*TO DO*:
Return each line of the records holding the string "agent".

*INPUT FOR THIS TASK*:
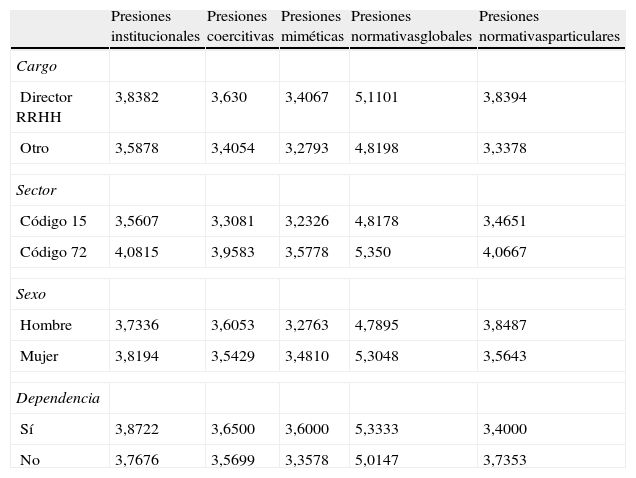Click the Sí row label
Screen dimensions: 636x478
pos(27,429)
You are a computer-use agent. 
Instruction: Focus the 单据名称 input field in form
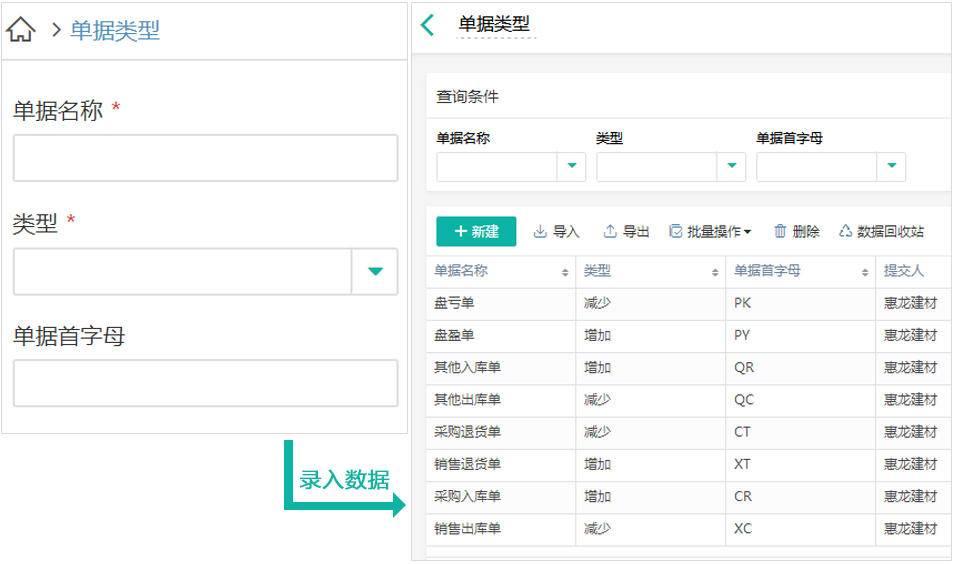pyautogui.click(x=206, y=158)
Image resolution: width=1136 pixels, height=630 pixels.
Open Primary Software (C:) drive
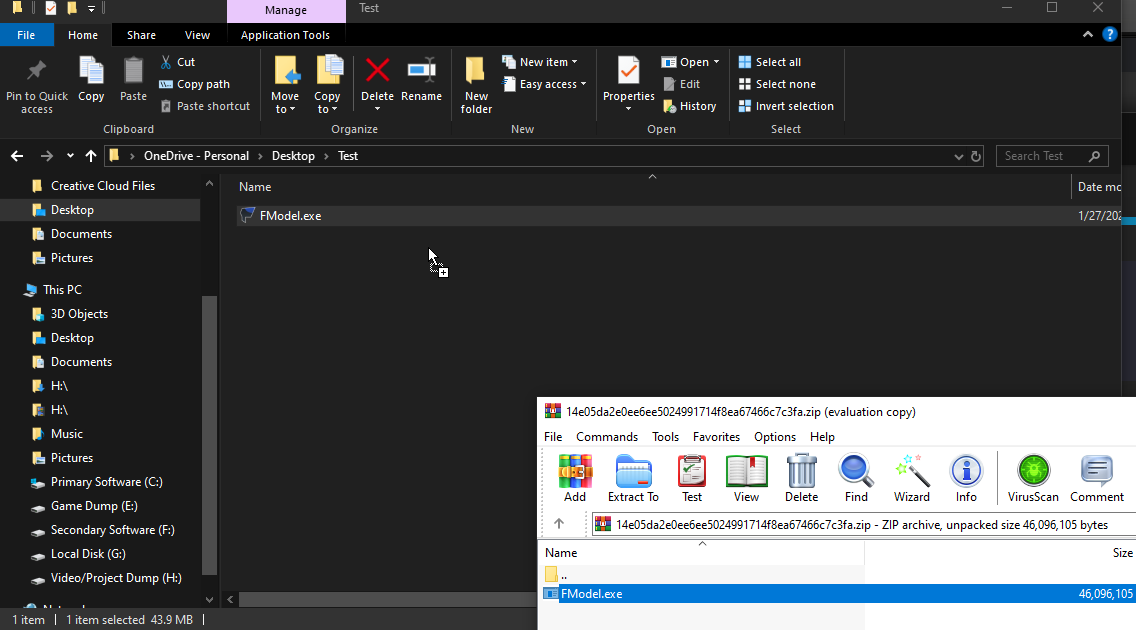[106, 482]
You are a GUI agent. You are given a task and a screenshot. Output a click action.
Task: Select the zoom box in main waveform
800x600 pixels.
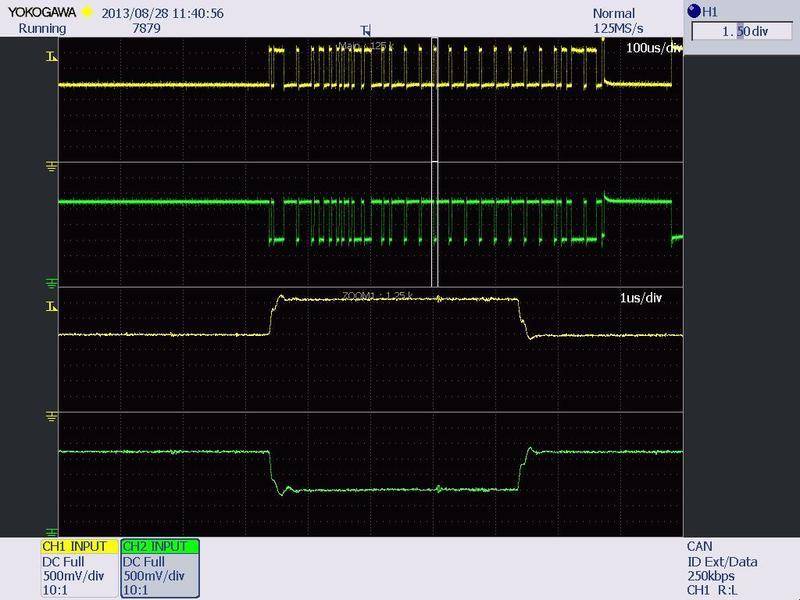pos(435,160)
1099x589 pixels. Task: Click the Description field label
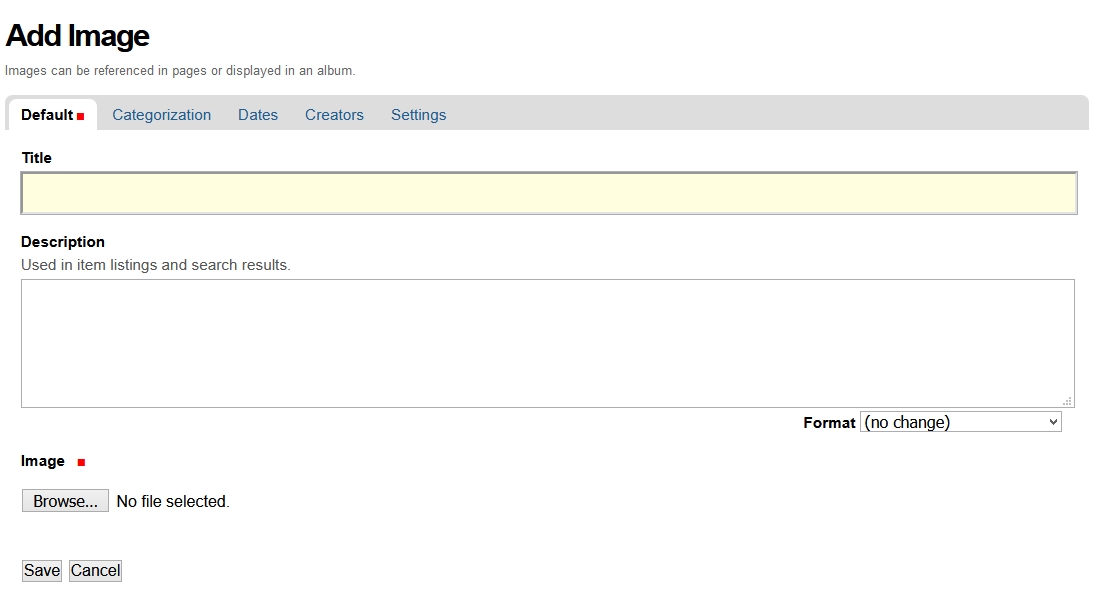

*EXERCISE OUTPUT*:
You are a computer-use agent. 
You are a GUI agent. You are given a task and a screenshot. Output a click action.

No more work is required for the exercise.